An additional benefit of operating a system using a commercially available hearing aid is that the benefit of various features of such devices can be readily obtained, for example connectivity to accessories, FM systems, telecoils, and pre- processing options like beam-formers and noise reducers. For example, the external microphone may provide an interface to a wireless MP3 or other music reproduction device, a radio, or a telephone interface.
It is emphasised that the present invention may be used whenever an implantable microphone is used. It may be used with a fully implantable cochlear implant (e.g. as shown in US patent Nos. 6067474, and 6358281 ; and US patent application No. 20030171787); a middle ear implant (e.g. as shown in US patent No. 6475134 and WO 2006/058368); an inner ear implant; a bone conducting implant (e.g. WO0193635A1); or an electro-acoustic system, combining electrical, acoustic and/or mechanical stimulation. The implantable microphone used may be of any suitable type. It may be subcutaneous (e.g. as shown in US patent No. 6626822); close to the ear canal (e.g. as shown in US patent Nos. 5814095 and US6394947); in the middle ear (for example as shown in US Patent Nos. 6005955, 6216040, 6473651 , 0616040,
6636768, 6491644, 5906635, 5997466); in the inner ear (e.g. as shown in US patent application No. 20050177204); and combinations of the above (for example US Patent No. 6807445).
The hearing aid used may be a behind the ear (BTE) type, in the ear (ITE), in the canal (ITC) 1 bone conduction device, a device with a receiver in the ear or combinations of the above.
For users with residual hearing, the present invention may be used as part of an electroacoustic system. The acoustic stimulation, via the normal pathway
(tympanic membrane, middle ear structures, inner ear) can be used for the acoustic component, whilst an implanted microphone can receive the amplified acoustic signal for use in a totally implanted cochlear stimulation device.

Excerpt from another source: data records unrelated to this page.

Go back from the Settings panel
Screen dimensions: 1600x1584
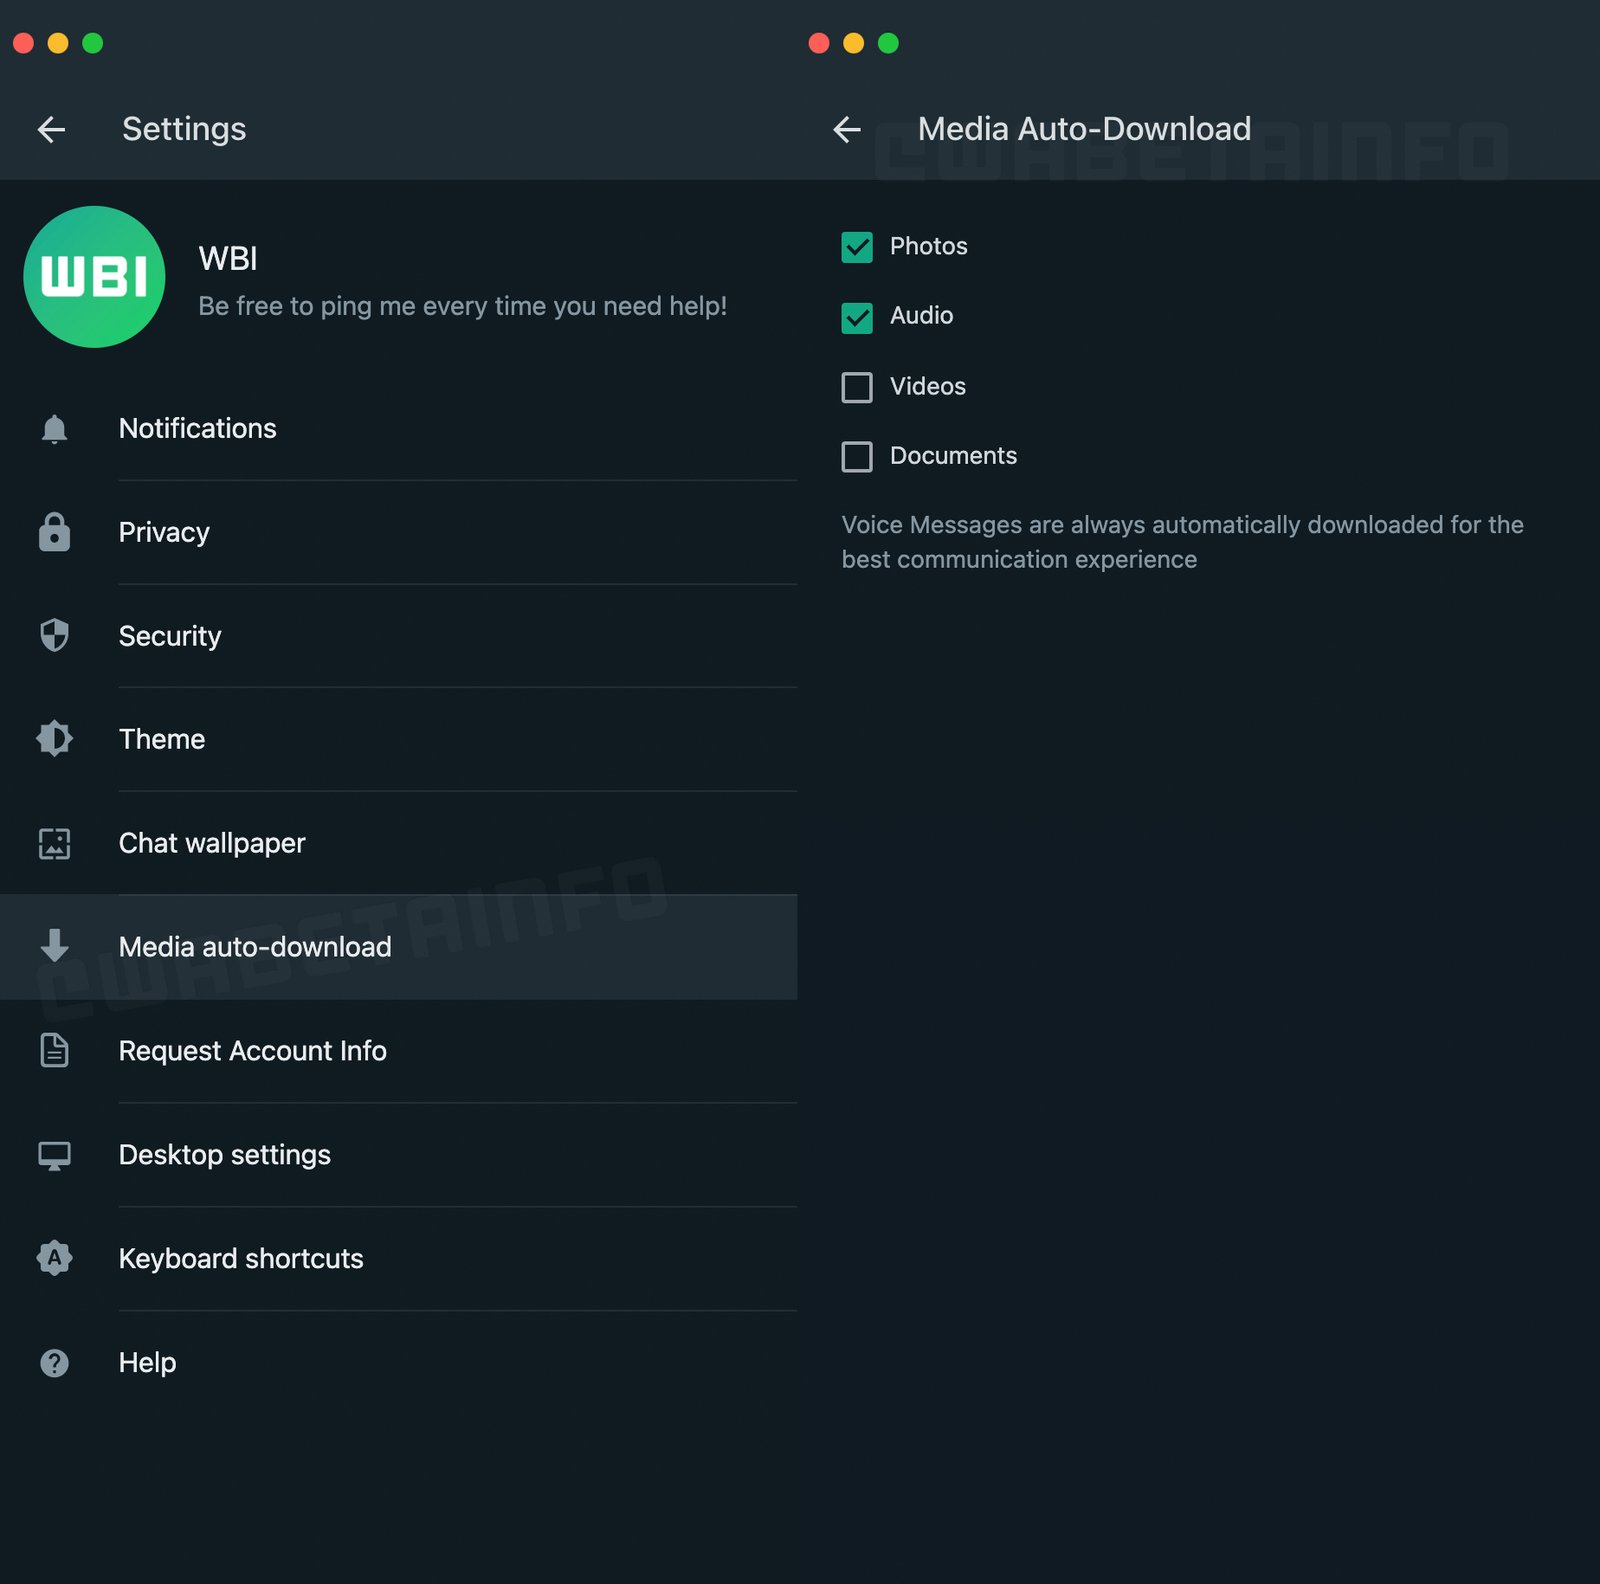[x=51, y=129]
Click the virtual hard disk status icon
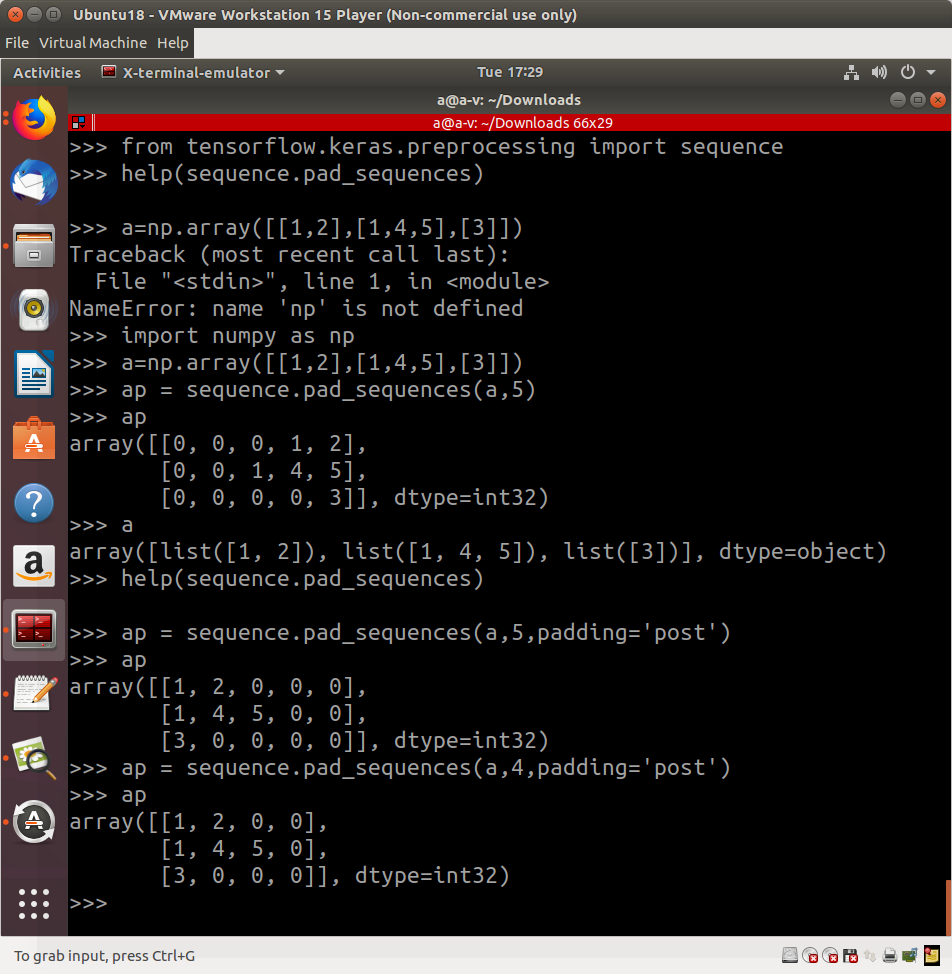The image size is (952, 974). pyautogui.click(x=790, y=955)
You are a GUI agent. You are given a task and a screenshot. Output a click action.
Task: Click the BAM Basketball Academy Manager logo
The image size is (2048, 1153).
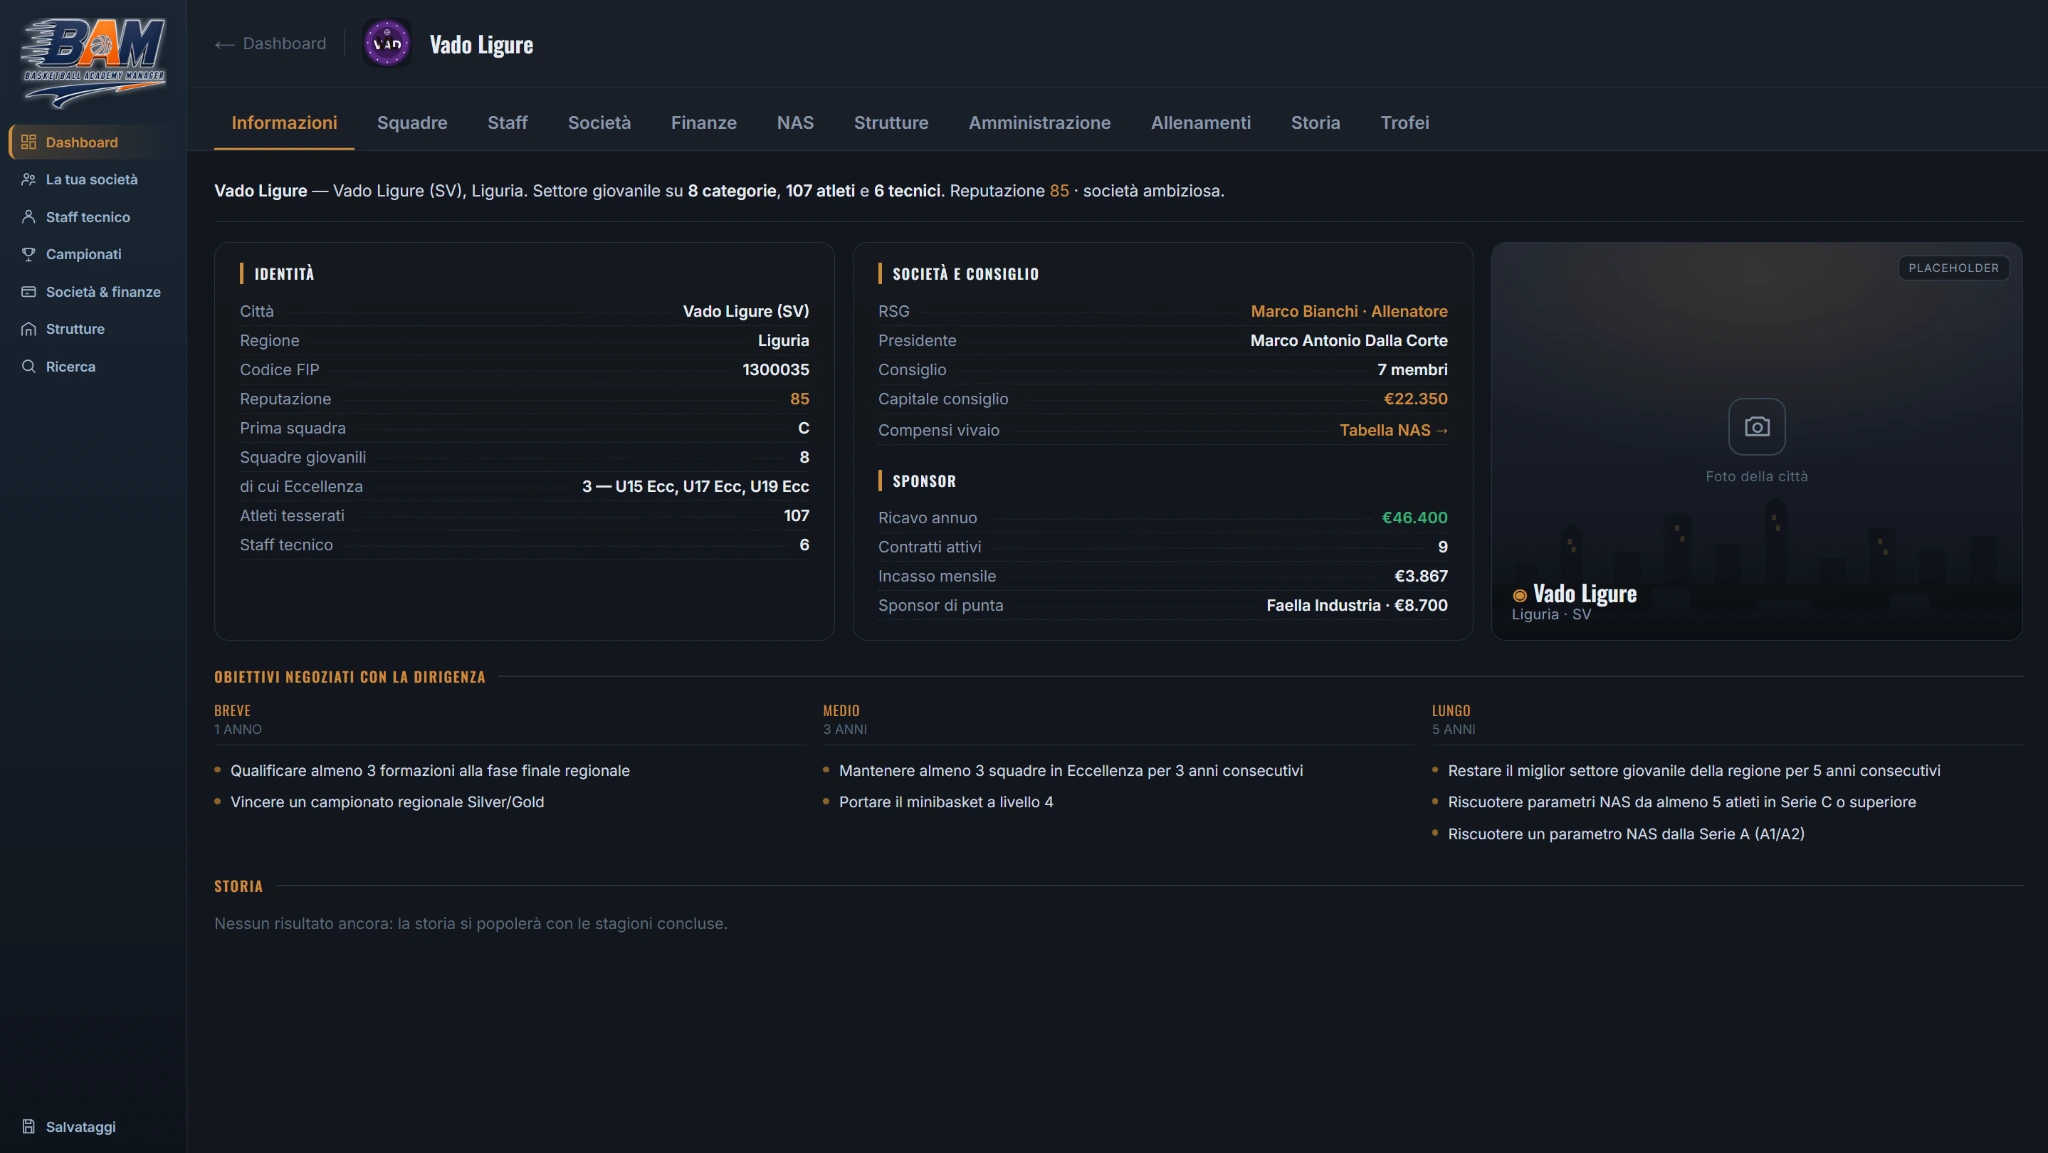tap(94, 61)

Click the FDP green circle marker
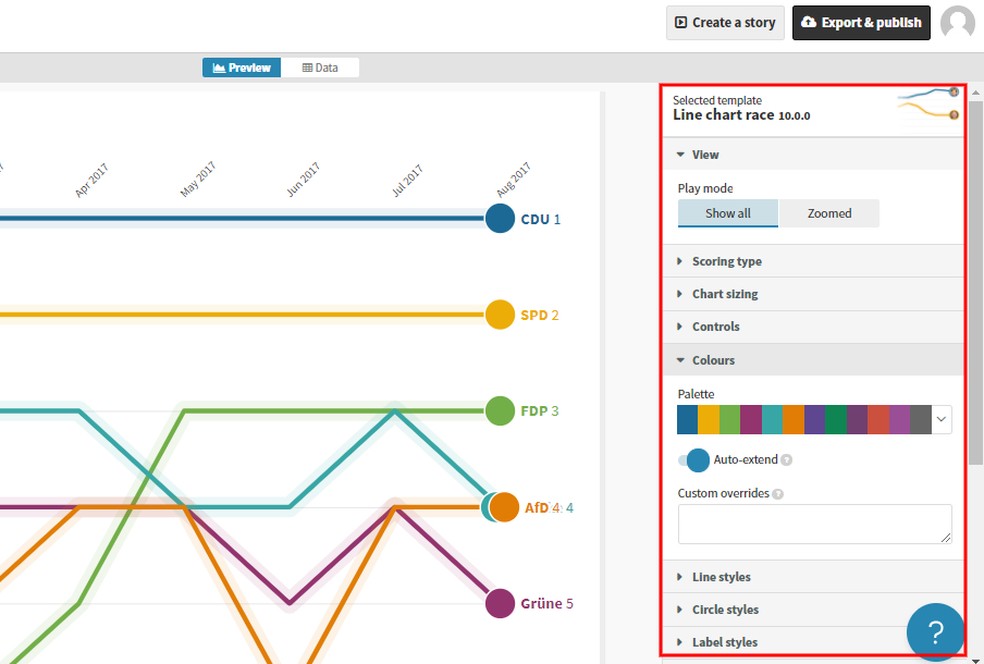[500, 411]
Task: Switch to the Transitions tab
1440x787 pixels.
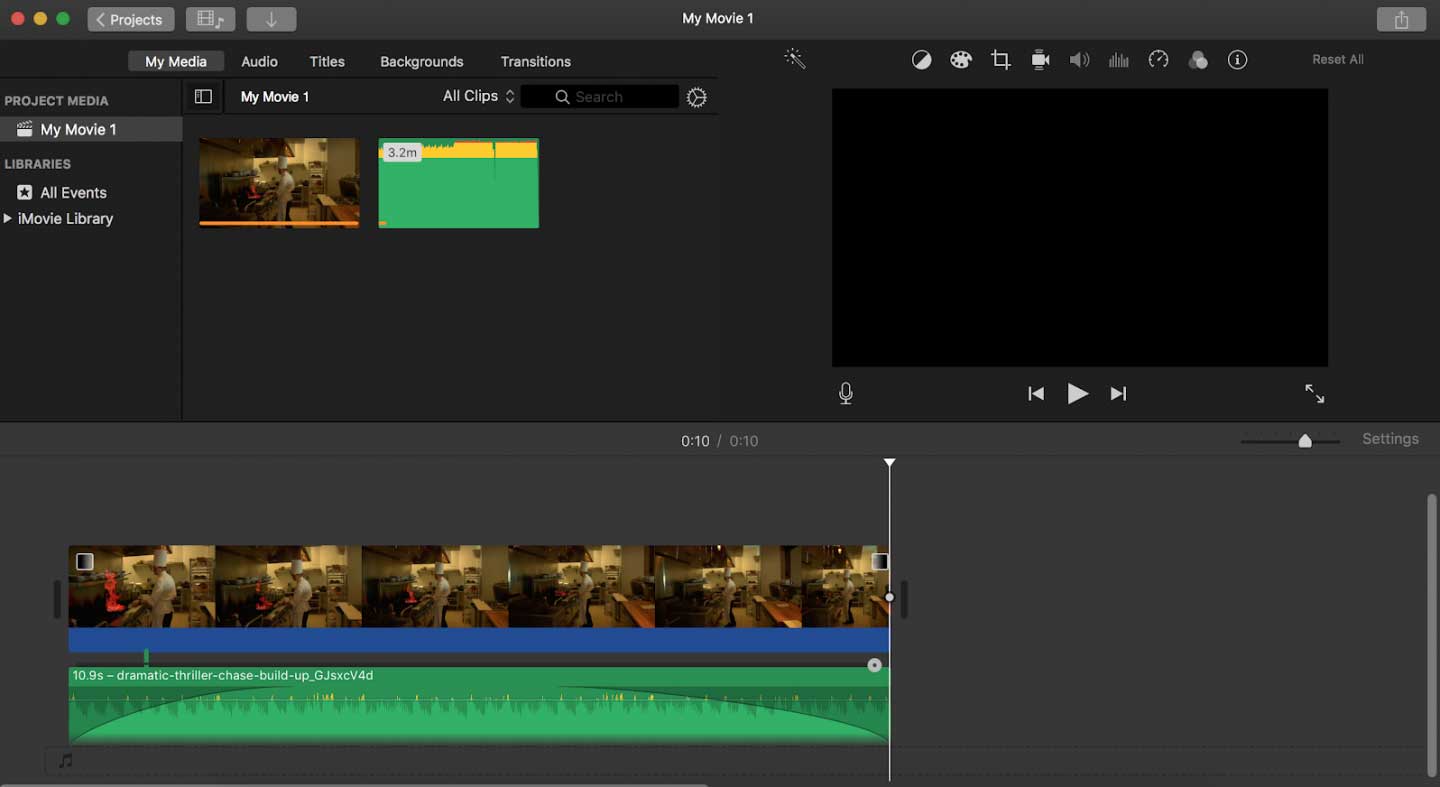Action: [535, 61]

Since not much amplification is generally needed to overcome the attenuation of the implanted microphone, a hearing aid of the type which is intended to aid people with a mild hearing loss can be used. Typically, these hearing aids are very small devices with a long battery life. The AGC in the implant will make sure that the sound is at the right level for the patient both when the external hearing aid is used, and when it is not.
The disclosures of the referenced patents and other documents are hereby incorporated by reference.